2. For the beef: Tie the tenderloin in 4 places so it holds its cylindrical shape while cooking. Drizzle with olive oil, then season with salt and pepper and sear all over, including the ends, in a hot, heavy-bottomed skillet lightly coated with olive oil.

3. Meanwhile, set out your prosciutto on a sheet of plastic wrap at least a foot and a half in length. Shingle the prosciutto so it forms a rectangle that is big enough to encompass the entire filet of beef. Using a rubber spatula, cover prosciutto evenly with a thin layer of duxelles, and season with salt and pepper. Sprinkle with leaves from the remaining 6 sprigs of thyme.

4. When the beef is seared, remove from heat, cut off twine and smear lightly all over with mustard. Allow to cool slightly, then roll up in the duxelles-covered prosciutto, using the plastic wrap to tie it up tightly. Tuck in the ends of the prosciutto as you roll to completely encompass the beef. Twist ends of plastic to seal it completely and hold it in a log shape. Refrigerate 30 minutes to ensure it maintains its shape.

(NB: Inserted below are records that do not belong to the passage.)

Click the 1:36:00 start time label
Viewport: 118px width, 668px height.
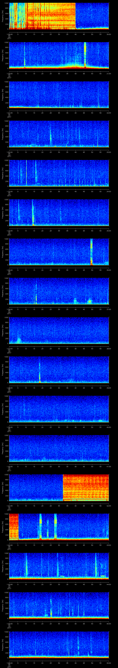(x=9, y=309)
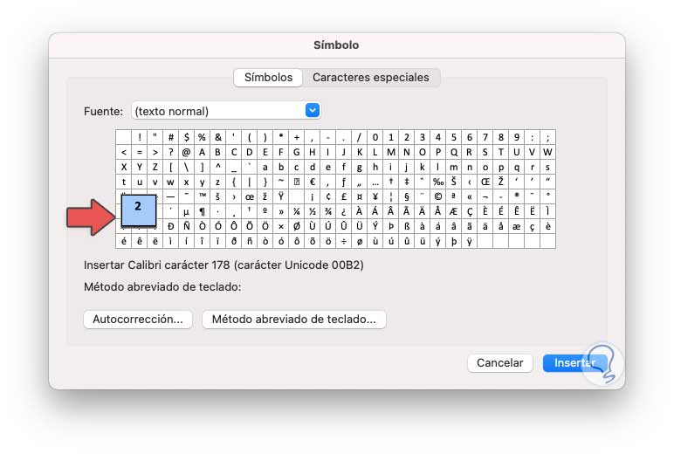Select the Símbolos tab
The image size is (674, 454).
pyautogui.click(x=269, y=78)
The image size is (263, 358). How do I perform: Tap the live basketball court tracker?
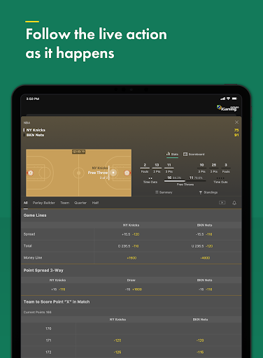point(79,173)
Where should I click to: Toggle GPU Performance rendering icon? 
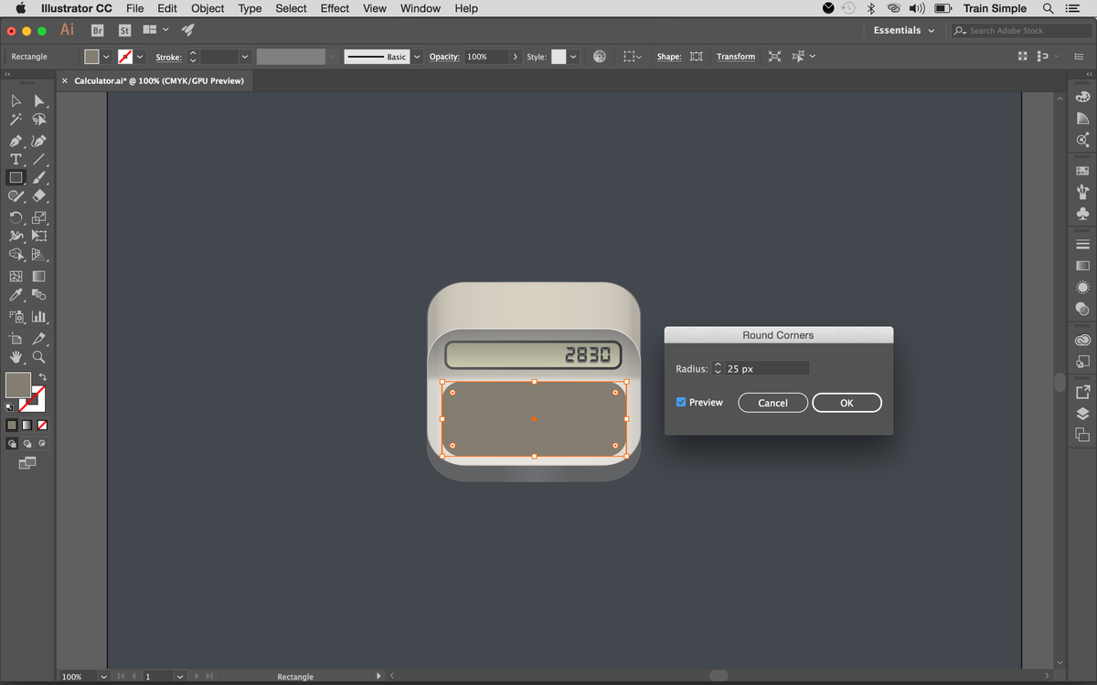point(600,57)
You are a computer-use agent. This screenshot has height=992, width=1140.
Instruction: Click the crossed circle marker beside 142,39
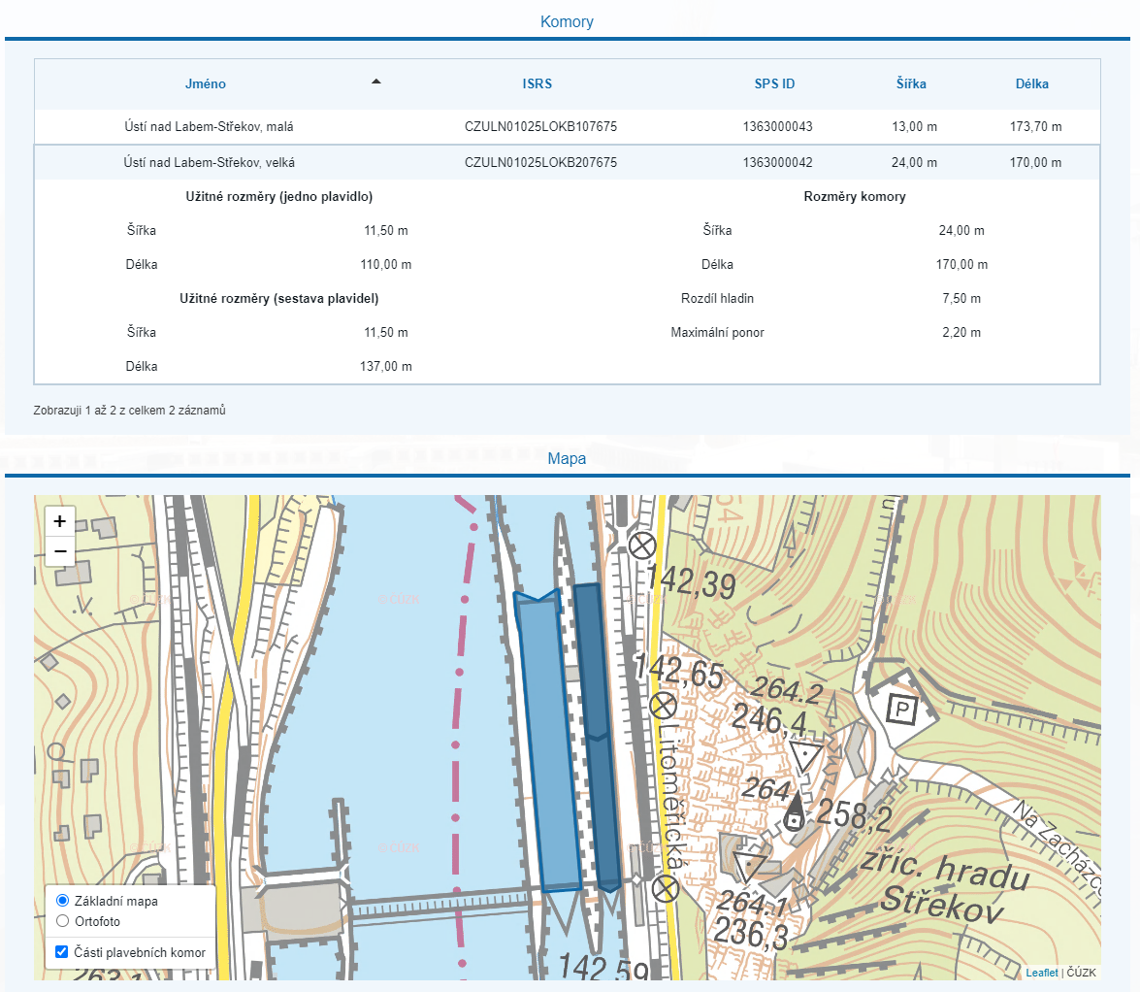pyautogui.click(x=641, y=546)
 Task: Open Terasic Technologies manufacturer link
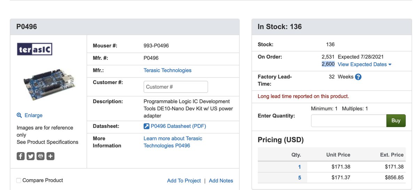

6. On a lightly floured surface, roll out the puff pastry to form a rectangle large enough to completely encompass the beef (this is vital — if necessary, overlap 2 sheets and press them together). Remove plastic from beef and set meat in middle of the pastry. Fold the longer sides over the meat, brushing the edges with beaten egg to seal. Brush ends with beaten egg to seal, and fold over to completely seal the beef. Trim ends if necessary. Top with coarse sea salt. Place seam-side down on a baking sheet.

7. Brush the top of the pastry with egg, then make a few slits in the top of the pastry, using the tip of a paring knife, to allow steam to escape while cooking. Bake 35 to 45 minutes until pastry is golden brown and beef registers 125 to 130 degrees on a meat thermometer for medium rare, 135 to 140 degrees for medium, 140 to 145 degrees for medium well or 150 to 155 for well done.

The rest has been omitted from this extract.